"Une belle grève de femmes" - Anne Crignon
"Parfois elles prenaient la colère et les puissants reculaient. Mais c’était pour nous qu’elles le faisaient, pour nous les enfants, auxquels elles voulaient offrir une autre condition que la leur et c’est pourquoi nous les avons tant aimées."
Novembre 1924. Le Panthéon se prépare à recevoir le corps de Jean Jaurès (dont les liens innombrables avec le monde ouvrier justifient l’allusion à cet événement !).
Douarnenez est le plus grand port sardinier de France. Des ouvrières qualifiées, au savoir-faire nationalement reconnu, font tourner à plein régime les vingt et une usines de la ville, assurant la prospérité de leurs propriétaires. Les ouvrières du Finistère, qui touchent 80 centimes de l’heure, sont pourtant les moins bien payées de France.
La plupart sont femmes de pêcheurs. On les appelle les Penn Sardin, du nom de la coiffe blanche qu’elles portent avec élégance, car "on a beau être du peuple, on a belle allure". La pauvreté ne les empêche pas d’être toujours bien habillées, elles suivent la messe en chapeau et portent un tailleur le dimanche de Pâques, préférant se priver de nourriture que d’être mal attifées.
Elles sont ouvrières dès l’enfance, pour certaines à partir de huit ans -on contourne, quand le manque d’argent se fait trop criant, la loi qui impose d’en avoir au moins douze- dans des conditions difficiles. Le travail se fait debout et à un rythme infernal, dans des structures exhaussant l’inconfort des chaleurs estivales comme des froids hivernaux, chargées d’odeurs de saumure et d’entrailles. Et leurs journées se prolongent avec l’entretien de la maison -qui comme leurs tenues, se doit d’être impeccable-, le linge à laver (sans machine) mais aussi les tâches administratives comme la tenue des comptes dont elles s’occupent généralement, car la plupart maîtrisent mieux le français que leurs époux.
-*-
# TÂCHE DEMANDÉE 1
Dans les lignes de données, remplacez « icon » par « button » sur toute la plage allant de la ligne contenant « How do I perform: Click » jusqu'à la ligne contenant « At what coordinates should I click to accomplish: Click », bornes comprises. Ne renvoyez que ces lignes, sans les images.
Les lignes de données n'ont aucun rapport avec le passage.

# DONNÉES DE L'EXERCICE
-*-
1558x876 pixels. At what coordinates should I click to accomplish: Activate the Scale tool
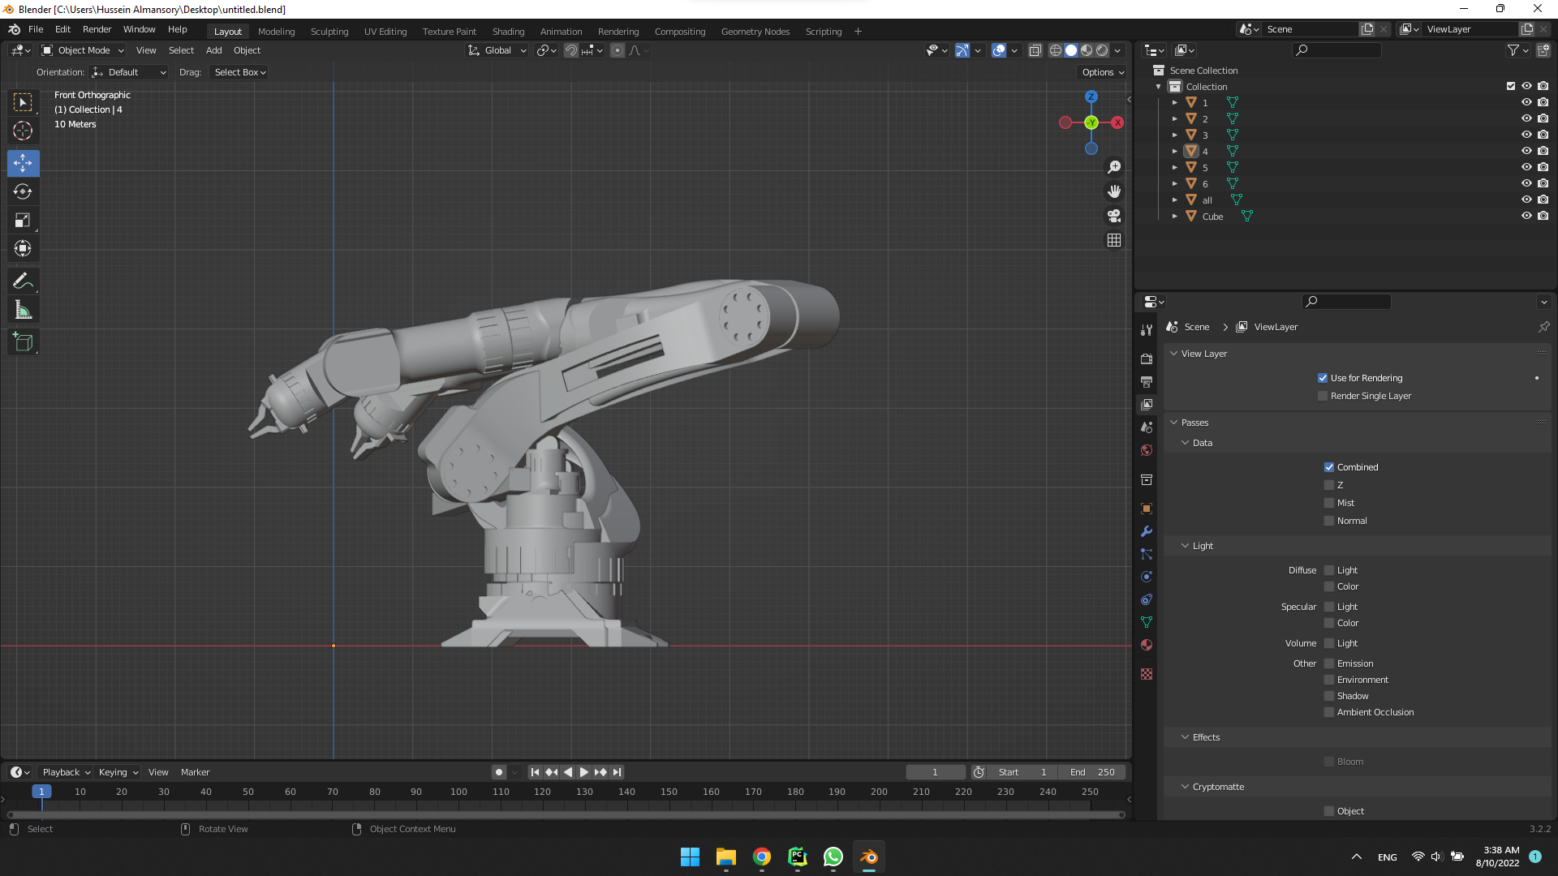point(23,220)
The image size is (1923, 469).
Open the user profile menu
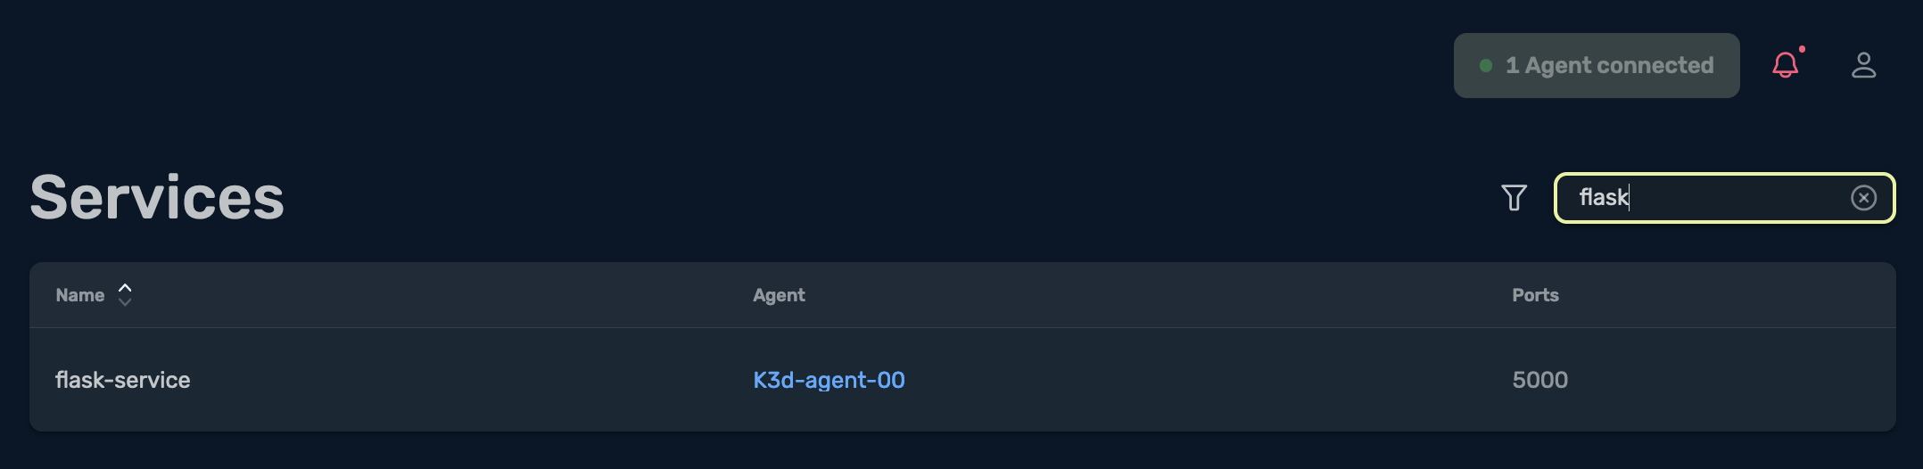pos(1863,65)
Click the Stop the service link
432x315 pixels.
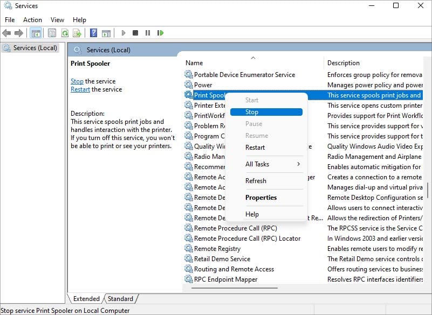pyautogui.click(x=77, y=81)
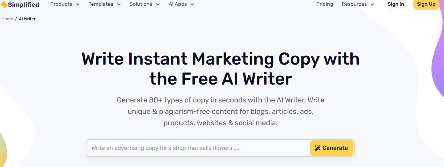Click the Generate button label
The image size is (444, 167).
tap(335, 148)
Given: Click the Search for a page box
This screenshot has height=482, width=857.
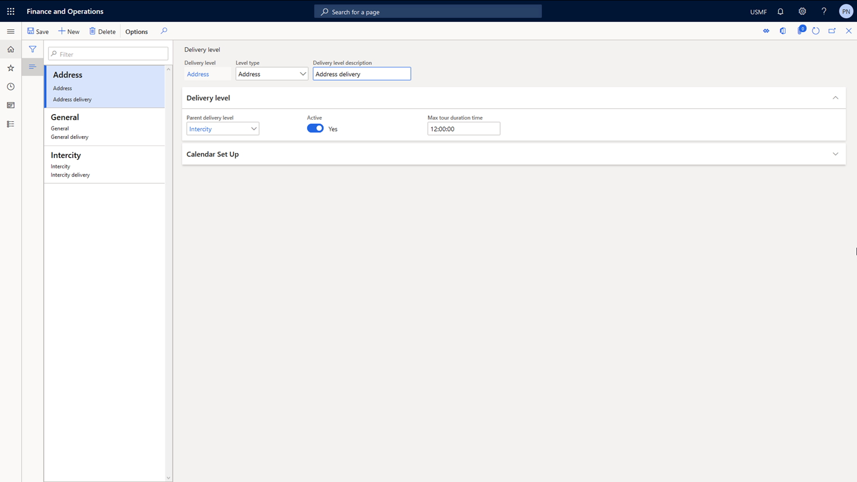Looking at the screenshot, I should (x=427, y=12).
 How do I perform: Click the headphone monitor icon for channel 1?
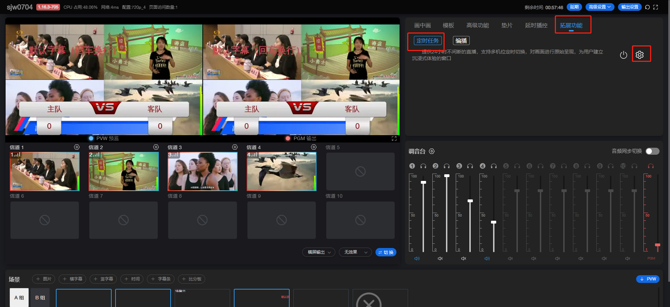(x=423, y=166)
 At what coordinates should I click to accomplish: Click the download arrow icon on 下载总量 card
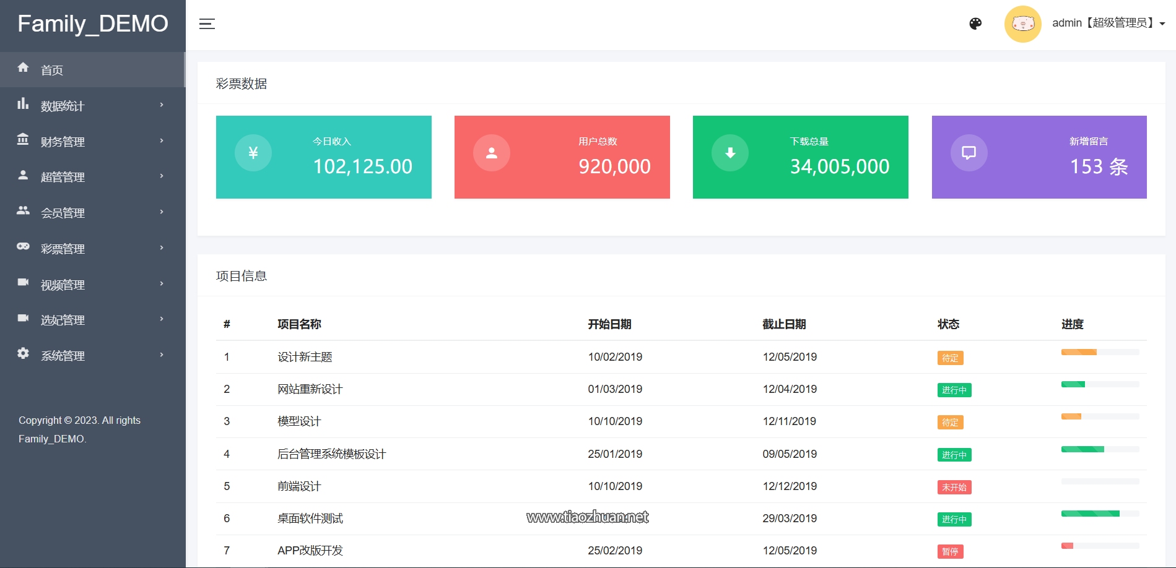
-*-
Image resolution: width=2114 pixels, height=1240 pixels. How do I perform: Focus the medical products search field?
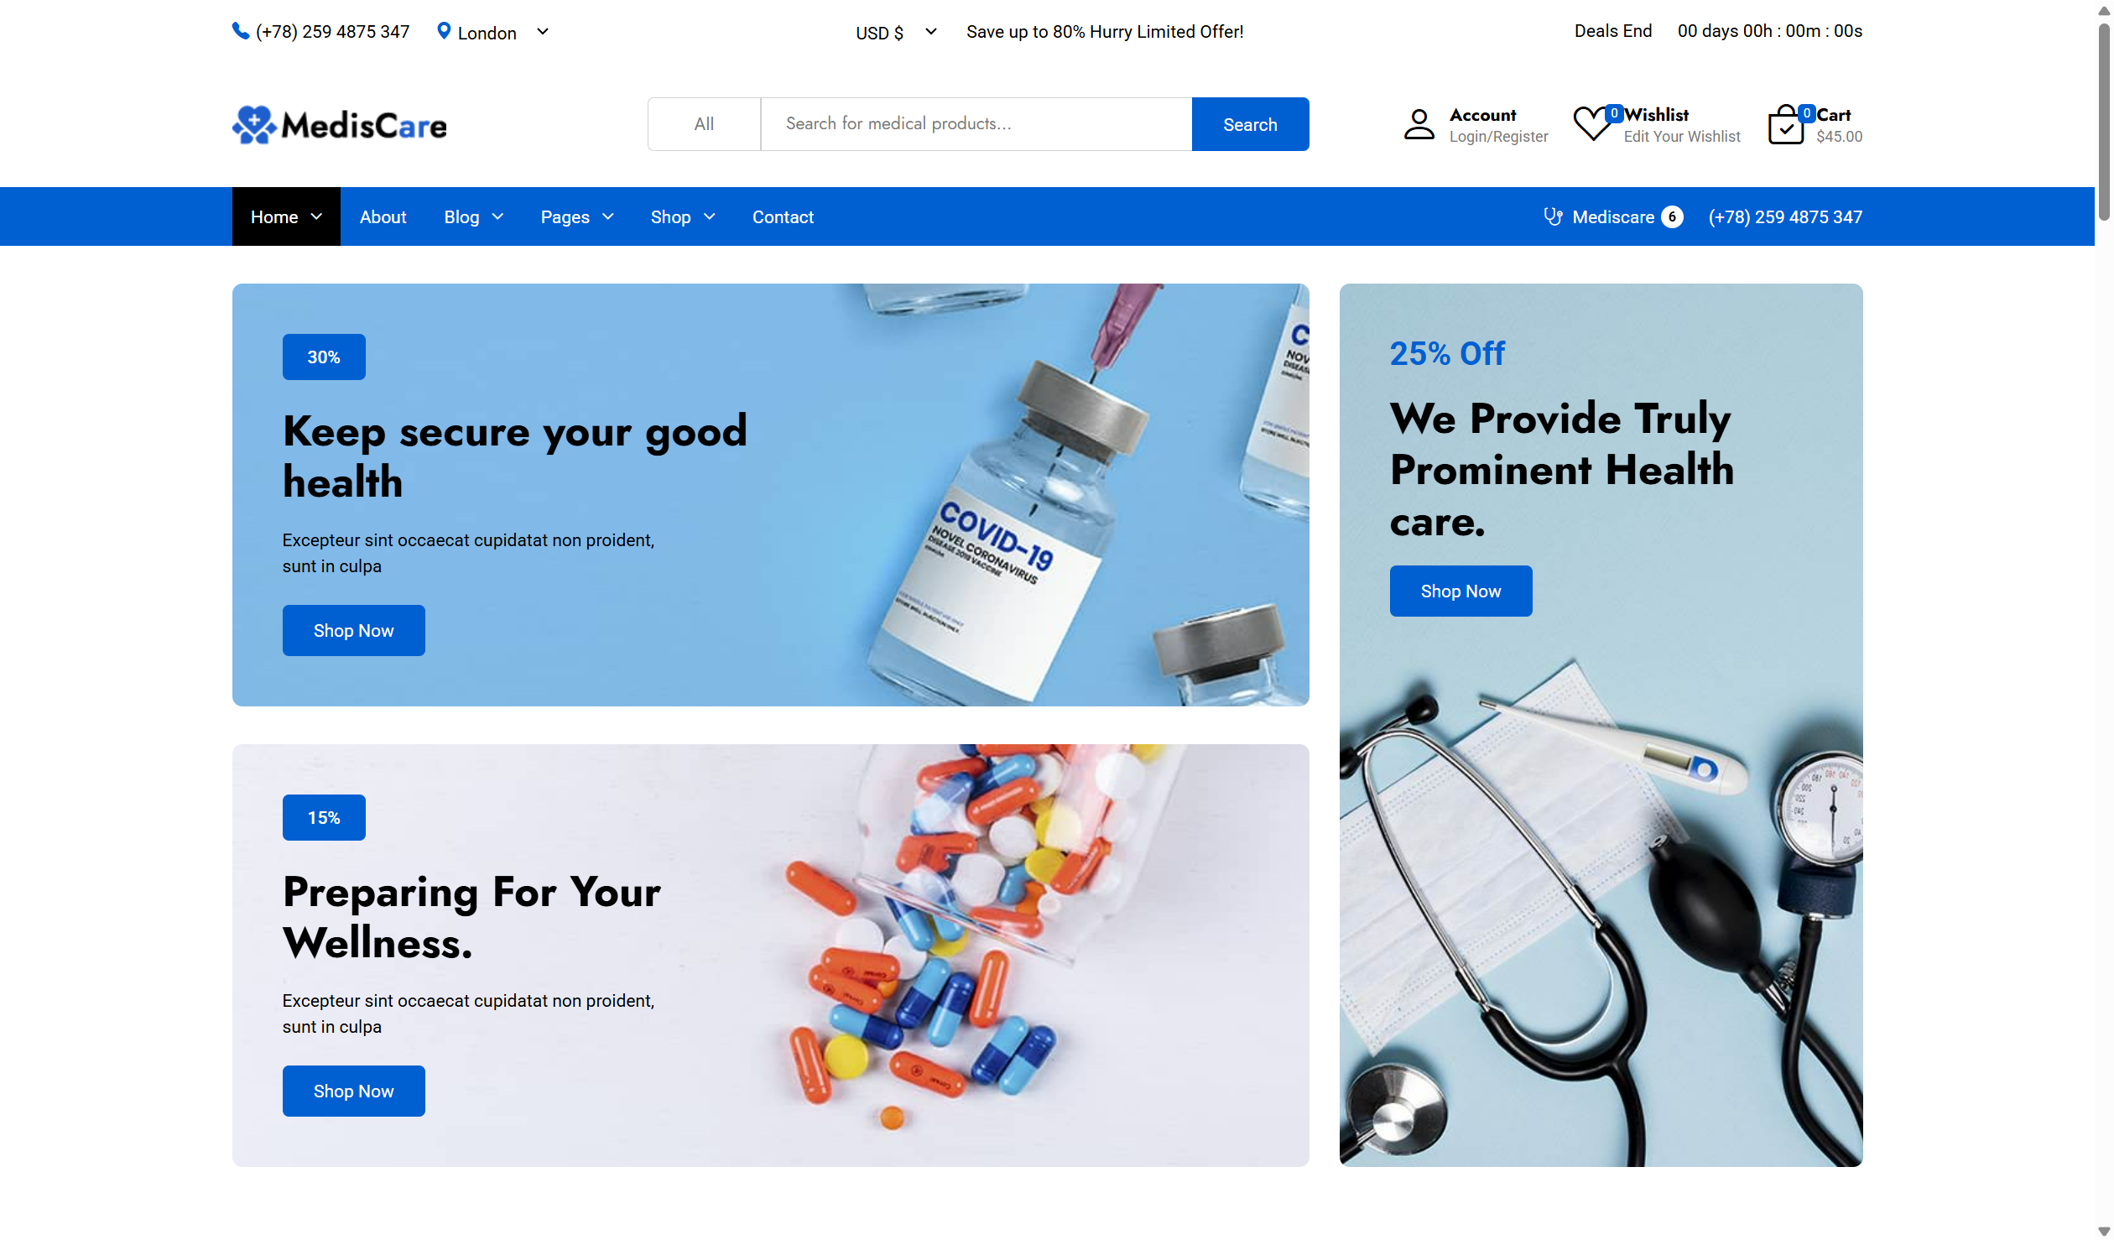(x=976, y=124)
-*-
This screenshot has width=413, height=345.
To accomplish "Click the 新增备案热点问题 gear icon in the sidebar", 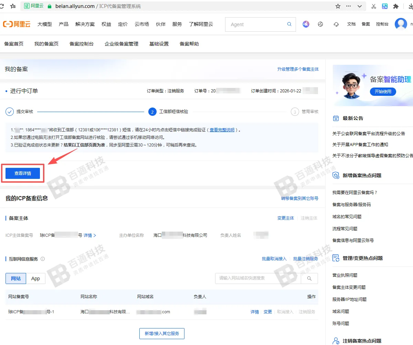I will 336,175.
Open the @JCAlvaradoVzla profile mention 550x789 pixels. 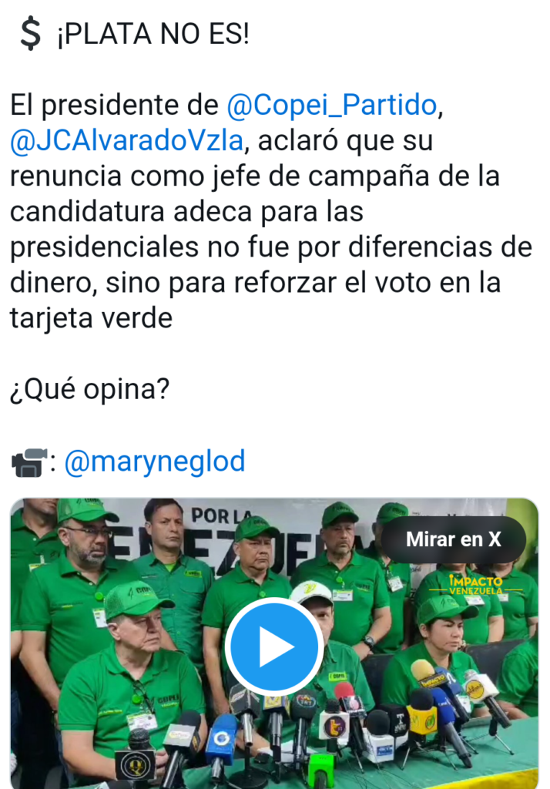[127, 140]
-*-
# TÂCHE DEMANDÉE 2
Renvoyez à l'identique le texte du passage sur les ouvrières de Douarnenez, depuis « Douarnenez est le » jusqu'à « payées de France. ».

# RÉSULTAT 1
 How do I perform: Click the headphone monitor button for channel 1?
(x=423, y=166)
 At what coordinates should I click to accomplish: Click the download arrow button on 下载总量 card

# RÉSULTAT 2
Douarnenez est le plus grand port sardinier de France. Des ouvrières qualifiées, au savoir-faire nationalement reconnu, font tourner à plein régime les vingt et une usines de la ville, assurant la prospérité de leurs propriétaires. Les ouvrières du Finistère, qui touchent 80 centimes de l’heure, sont pourtant les moins bien payées de France.